#### TEXTO DADO ####

Powered By Blogger

domingo, julio 27, 2025

VEREDICTO (DANIEL CORONEL-REVISTA CAMBIO)

 La historia la escriben los hombres, la padecen los congéneres, la propia naturaleza, para bien o para mal. Colombia, país de personajes y caudillos tiene como constante grandes confrontaciones, más que ideológicas solo buscan el poder, para usufructuarlo a sus anchas y con mucha tragedia como secuela y por supuesto muertos, desaparecidos y desplazados. Por la importancia del fallo en el juicio contra el expresidente Álvaro Uribe, transcribo esta columna aparecida hoy en la revista cambio. No importa el resultado, el juicio y la sentencia fueron un buen comienzo para levar anclas de cambio y de justicia  CESAR HERNANDO BUSTAMANTE


Lo normal es que otros paguen por los delitos que tienen como único beneficiario a Álvaro Uribe. Mientras tanto, él se presenta como víctima y gana más poder. Sucedió en el episodio conocido como la yidispolítica. Con puestos públicos, notarías y contratos, compraron los votos parlamentarios para aprobar la reforma constitucional que autorizó la reelección inmediata. El único posible favorecido con ese delito era él, pero nada le pasó.

#### INFORMACIÓN PROPORCIONADA ####

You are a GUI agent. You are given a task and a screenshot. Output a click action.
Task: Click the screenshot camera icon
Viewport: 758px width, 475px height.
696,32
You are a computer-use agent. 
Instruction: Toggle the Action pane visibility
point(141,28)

####
#### INFORMACIÓN PROPORCIONADA ####

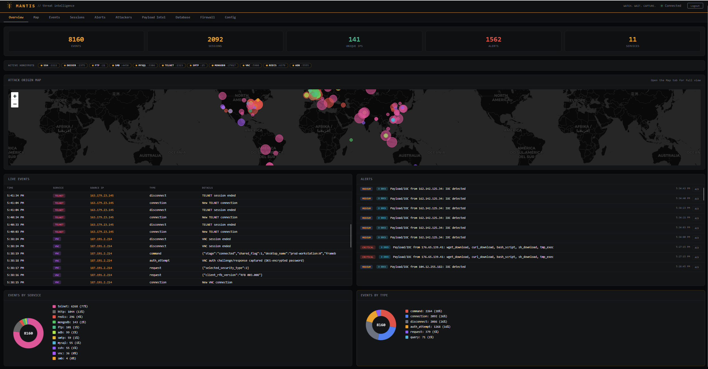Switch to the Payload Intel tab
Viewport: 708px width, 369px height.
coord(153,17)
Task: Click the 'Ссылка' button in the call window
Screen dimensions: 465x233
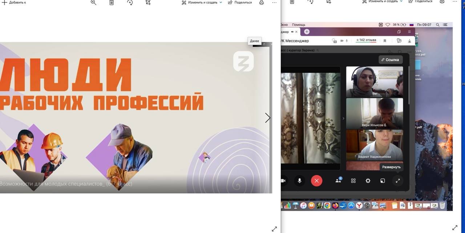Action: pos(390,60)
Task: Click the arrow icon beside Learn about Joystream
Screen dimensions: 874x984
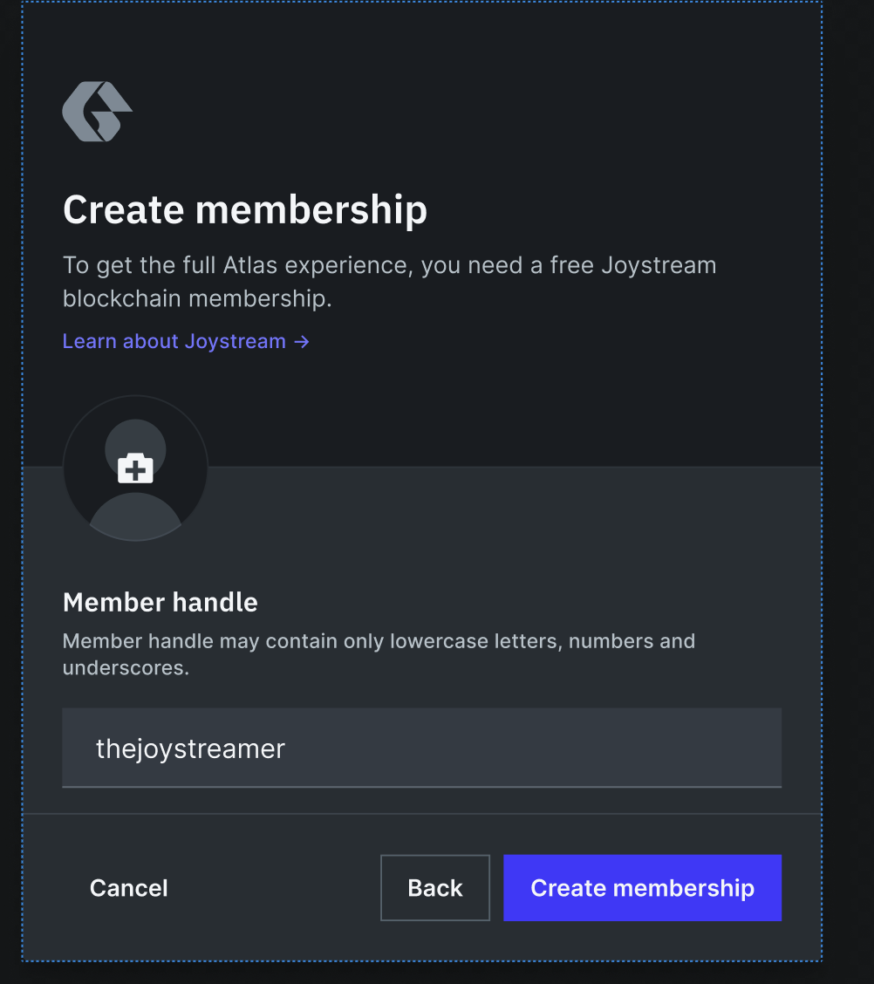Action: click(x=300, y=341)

####
#### INFORMACIÓN PROPORCIONADA ####

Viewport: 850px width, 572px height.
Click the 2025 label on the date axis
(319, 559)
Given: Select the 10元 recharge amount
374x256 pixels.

####

Extrae literalmente un fragmento del texto sobre el juicio a Álvaro Uribe: empieza en las palabras "Lo normal es" y detente después de "nada le pasó.".

Lo normal es que otros paguen por los delitos que tienen como único beneficiario a Álvaro Uribe. Mientras tanto, él se presenta como víctima y gana más poder. Sucedió en el episodio conocido como la yidispolítica. Con puestos públicos, notarías y contratos, compraron los votos parlamentarios para aprobar la reforma constitucional que autorizó la reelección inmediata. El único posible favorecido con ese delito era él, pero nada le pasó.